*** Opening of Provided records ***
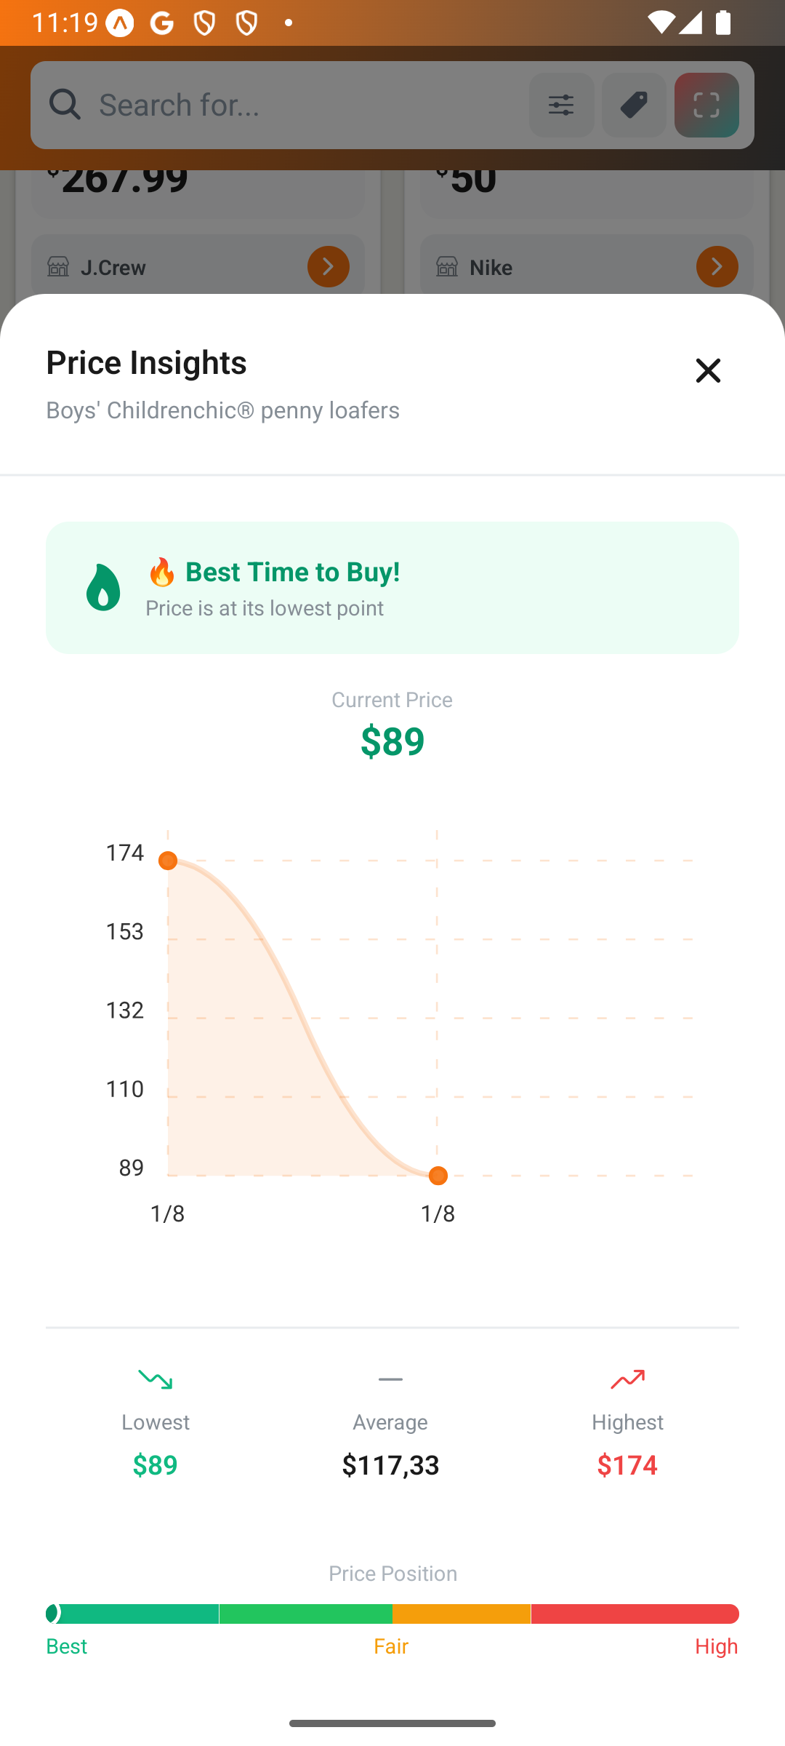
Task: Tap the Average dash icon
Action: (x=390, y=1379)
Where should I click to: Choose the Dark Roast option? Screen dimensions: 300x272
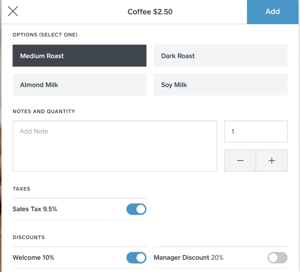click(221, 56)
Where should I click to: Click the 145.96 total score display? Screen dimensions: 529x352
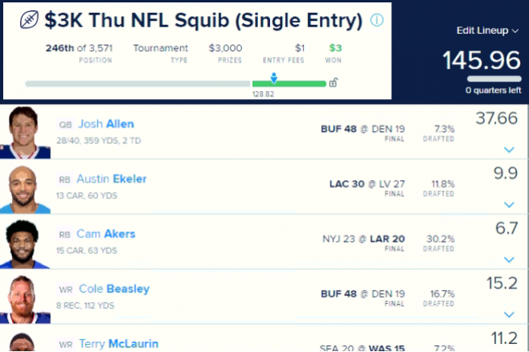[x=482, y=60]
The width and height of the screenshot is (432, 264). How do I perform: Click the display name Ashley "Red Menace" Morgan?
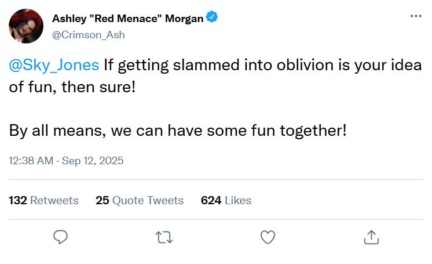point(128,18)
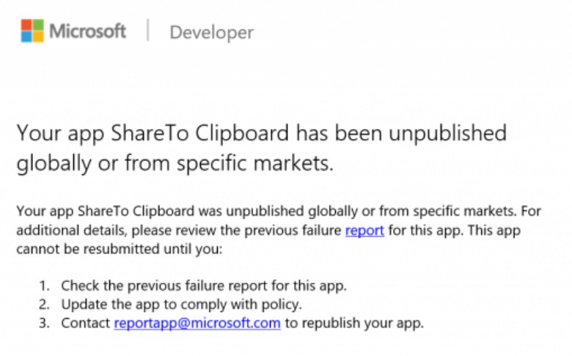Click the Microsoft four-square logo
The width and height of the screenshot is (572, 356).
[x=32, y=31]
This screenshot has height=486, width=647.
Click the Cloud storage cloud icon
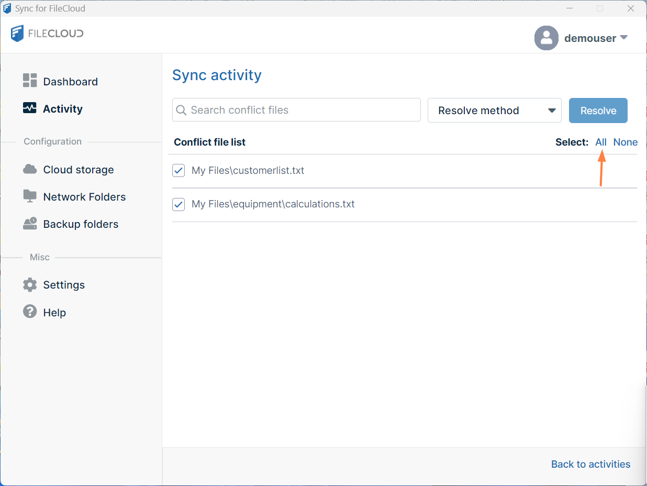click(x=30, y=169)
*** Close of Provided records ***
# Task instructions:
Word for word, retype the lines from the one with "This screenshot has height=486, width=647." through the final line of the data, both included. No pictures belong in the copy.

# Output:
This screenshot has height=486, width=647.
Click the Cloud storage cloud icon
click(x=30, y=169)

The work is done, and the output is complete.